The average person will walk 128,000kms in a lifetime, the equivalent to three times around the world.
Foot pain can be a sign of systemic disease. 20% of rheumatoid arthritis cases and 35% of stress fractures occur in the feet.
In older people, foot pain caused by stress fractures is associated with osteoporosis and can be an early warning sign for major fractures such as fractures of the hip.
Children (mainly aged between 4 and 6) frequently experience pains in the feet and legs known as growing pains. In most cases these growing pains are treatable.
In people with diabetes, the loss of pain sensation in the feet can lead to ulceration and amputation.

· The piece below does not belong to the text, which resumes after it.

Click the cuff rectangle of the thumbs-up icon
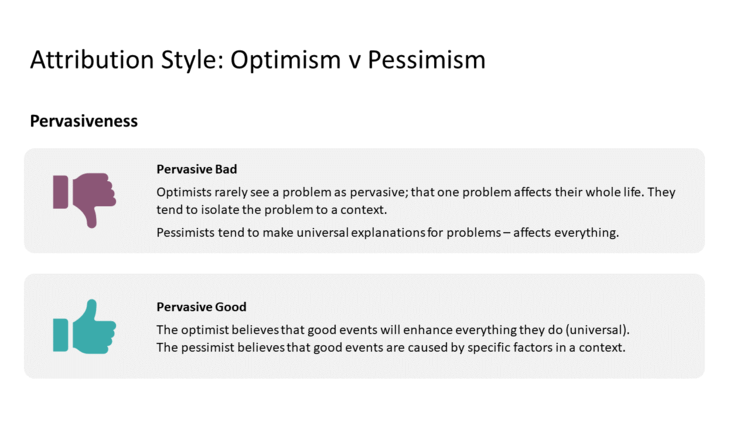The width and height of the screenshot is (750, 422). [60, 335]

Did You Know? A recent survey commissioned by the Australian Podiatry Association showed:
More than 60% of Australians have suffered foot pain in their lifetime, two thirds of those in the last 12 months. Yet only a fraction of those people, two out of five, sought professional treatment for their pain.
30% of those surveyed had experienced foot pain in the last week.

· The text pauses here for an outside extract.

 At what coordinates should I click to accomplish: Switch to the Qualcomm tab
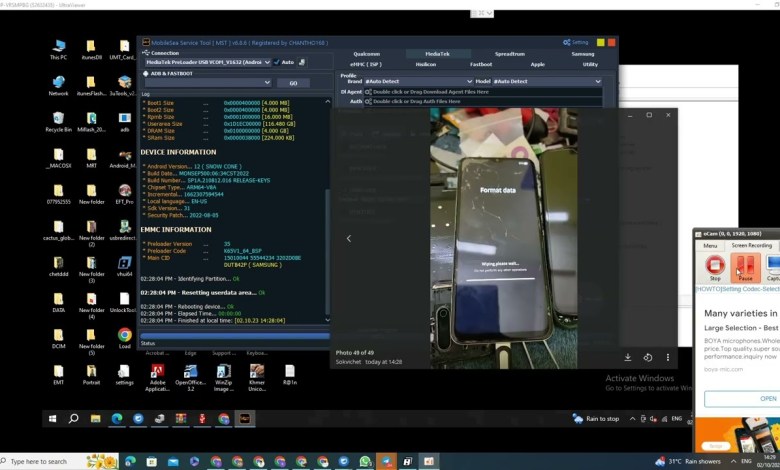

Foot pain was equally common to both men and women.
Foot pain is experienced by people across the age spectrum but the older a person is, the more likely she/he is to have experienced foot pain. For example, more than half of people aged 50 and over had experienced foot pain in the year as compared to 35% of people aged 18-24.
Younger people are less likely to seek professional treatment for foot pain (only 10%) than older people (half of those aged 50 and over had sought professional treatment).